Kuruluşundan bu yana geçen iki sene içerisinde çok aktif bir süreçten geçtik. İlk yayımladığımız rapor, Türkiye’de iki üç sene öncesinde çok fazla soru işareti olan iletim şebekelerine dairdi. Güneş ve rüzgar sisteme daha fazla eklenirse ve daha fazla tüketim gelirse nasıl bir etki olur, Türkiye iletim şebekesi mevcut planlar üzerinden ne kadarlık bir yükü kaldırabilir sorusunu cevapladık. Şu anda güneş ve rüzgarın toplam tüketim içerisindeki payı %10 seviyelerinde. Sistemin esnekliği el verirse %30’lara kadar çıkabileceğini gösterdik. Tabii oradaki anahtar konu sistem esnekliği. Esneklikten de kastımız dengeleme. Güneş ve rüzgarın kesintili veya değişken karakter sahibi olan iki enerji kaynağı olduğunu düşünürseniz, bunların fazla veya az ürettiği zamanlarda gerekli olan esneklik prensibinden yola çıkarak denge unsuruna baktık. Bunun farklı yöntemleri var. Depolama zaten bunlardan bir tanesi. Elektrikli araç tanıtımından sonra depolama bir kat daha önem kazandı, çünkü aynı teknoloji elektrik sektöründe kullanılırken ulaştırma sektöründe de kullanılıyor. Depolamanın
farklı yöntemleri var. Elektro kimyasal denilen konu aslında işin kimyasal kısmı. Bunun daha mekanik yöntemleri de var. Pompajlı hidroelektrik Türkiye’de şu anda yok ancak kamu tarafından belli planlamalar çerçevesinde özel sektörle birlikte bununla ilgili yol haritaları çıkartıldı. Türkiye’de uygun yerler belirlendi. Bunlardan bir tanesi Bilecik’te Gökçekaya Barajı.

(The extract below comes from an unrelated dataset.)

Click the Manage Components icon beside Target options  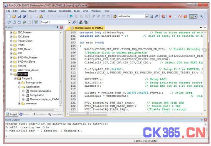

Bir diğer konu işin talep tarafı katılımı. Yani benim elektrik tüketimimi güneş ve rüzgar üretimine paralel bir şekilde, tabii bunun bilgisi bana geldiği ve fiyat sinyali ya da başka bilgiler aktarıldığı sürece, benim daha aktif bir tüketici olmam. Güneş ve rüzgar kapasitelerinin daha stratejik bir şekilde yerleştirilmesi de önemli bir konu. Tüketilen yerde üretilerek şebeke yatırımlarının azaltılmasını inceledik ilk çalışma serimizde.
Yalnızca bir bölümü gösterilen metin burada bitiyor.